## Records for locating words and elements
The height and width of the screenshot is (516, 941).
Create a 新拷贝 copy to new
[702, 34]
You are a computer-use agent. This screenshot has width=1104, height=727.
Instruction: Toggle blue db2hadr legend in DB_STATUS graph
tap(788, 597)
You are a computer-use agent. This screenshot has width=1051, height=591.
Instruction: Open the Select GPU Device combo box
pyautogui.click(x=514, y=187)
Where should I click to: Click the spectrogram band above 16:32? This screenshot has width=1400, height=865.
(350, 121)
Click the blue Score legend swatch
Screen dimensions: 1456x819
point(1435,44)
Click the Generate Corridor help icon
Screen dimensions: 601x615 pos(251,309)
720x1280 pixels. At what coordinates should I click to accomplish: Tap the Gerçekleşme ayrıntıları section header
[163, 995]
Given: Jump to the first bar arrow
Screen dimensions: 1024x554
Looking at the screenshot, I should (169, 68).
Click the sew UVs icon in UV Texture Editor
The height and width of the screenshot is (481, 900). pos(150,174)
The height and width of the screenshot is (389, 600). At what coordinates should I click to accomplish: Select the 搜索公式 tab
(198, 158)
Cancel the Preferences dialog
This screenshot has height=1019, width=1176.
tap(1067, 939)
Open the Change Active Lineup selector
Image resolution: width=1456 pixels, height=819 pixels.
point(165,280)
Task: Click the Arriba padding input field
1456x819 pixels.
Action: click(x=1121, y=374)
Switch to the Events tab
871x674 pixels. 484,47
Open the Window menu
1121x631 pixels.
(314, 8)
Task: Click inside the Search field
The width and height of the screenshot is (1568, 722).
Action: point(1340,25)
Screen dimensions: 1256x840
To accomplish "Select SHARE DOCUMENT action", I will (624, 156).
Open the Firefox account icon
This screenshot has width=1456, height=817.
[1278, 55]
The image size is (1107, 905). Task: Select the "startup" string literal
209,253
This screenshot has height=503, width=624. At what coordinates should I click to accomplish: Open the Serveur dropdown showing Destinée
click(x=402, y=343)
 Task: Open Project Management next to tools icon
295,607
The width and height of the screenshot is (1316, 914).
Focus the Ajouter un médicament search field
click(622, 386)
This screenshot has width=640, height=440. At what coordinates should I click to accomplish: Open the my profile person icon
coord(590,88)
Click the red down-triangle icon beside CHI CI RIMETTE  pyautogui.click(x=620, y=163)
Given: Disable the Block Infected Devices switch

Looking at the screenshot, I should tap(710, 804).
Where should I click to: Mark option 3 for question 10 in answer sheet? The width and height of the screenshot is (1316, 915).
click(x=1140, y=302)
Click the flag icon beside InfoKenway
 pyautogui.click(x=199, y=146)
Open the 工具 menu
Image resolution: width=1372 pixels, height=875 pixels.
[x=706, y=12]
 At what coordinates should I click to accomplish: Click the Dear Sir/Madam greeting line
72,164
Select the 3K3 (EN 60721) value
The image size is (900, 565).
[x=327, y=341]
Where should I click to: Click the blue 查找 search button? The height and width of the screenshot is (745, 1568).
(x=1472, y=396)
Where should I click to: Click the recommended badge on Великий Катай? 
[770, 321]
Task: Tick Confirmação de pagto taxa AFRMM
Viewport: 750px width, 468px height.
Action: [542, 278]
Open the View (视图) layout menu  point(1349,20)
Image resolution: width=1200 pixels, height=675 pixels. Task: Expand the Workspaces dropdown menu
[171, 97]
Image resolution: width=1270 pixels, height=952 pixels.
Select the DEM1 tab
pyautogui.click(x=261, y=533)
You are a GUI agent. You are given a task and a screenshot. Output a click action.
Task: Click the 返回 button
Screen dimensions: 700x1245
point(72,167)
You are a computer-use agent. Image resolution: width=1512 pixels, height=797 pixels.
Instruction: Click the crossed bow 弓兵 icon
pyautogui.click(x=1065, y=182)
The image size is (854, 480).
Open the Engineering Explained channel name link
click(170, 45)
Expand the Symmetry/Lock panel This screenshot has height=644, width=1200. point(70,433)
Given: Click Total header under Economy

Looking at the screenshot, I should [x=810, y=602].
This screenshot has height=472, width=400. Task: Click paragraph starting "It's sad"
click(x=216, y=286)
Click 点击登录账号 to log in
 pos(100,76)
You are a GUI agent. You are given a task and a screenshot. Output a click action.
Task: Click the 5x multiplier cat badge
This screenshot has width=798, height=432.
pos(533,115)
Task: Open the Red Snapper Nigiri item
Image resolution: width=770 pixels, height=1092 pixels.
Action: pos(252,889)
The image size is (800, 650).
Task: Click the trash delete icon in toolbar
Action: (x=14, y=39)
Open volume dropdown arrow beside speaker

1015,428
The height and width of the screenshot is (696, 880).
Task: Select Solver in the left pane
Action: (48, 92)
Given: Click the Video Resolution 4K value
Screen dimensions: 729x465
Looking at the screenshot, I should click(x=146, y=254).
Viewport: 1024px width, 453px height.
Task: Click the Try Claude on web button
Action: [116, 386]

## Written task
Output, unchanged, the lines of the listing from the one containing "This screenshot has height=472, width=400." through the one containing "pos(100,76)", inclusive.

## Answer to this task
This screenshot has height=472, width=400. Task: Click paragraph starting "It's sad"
click(x=216, y=286)
Click 点击登录账号 to log in
 pos(100,76)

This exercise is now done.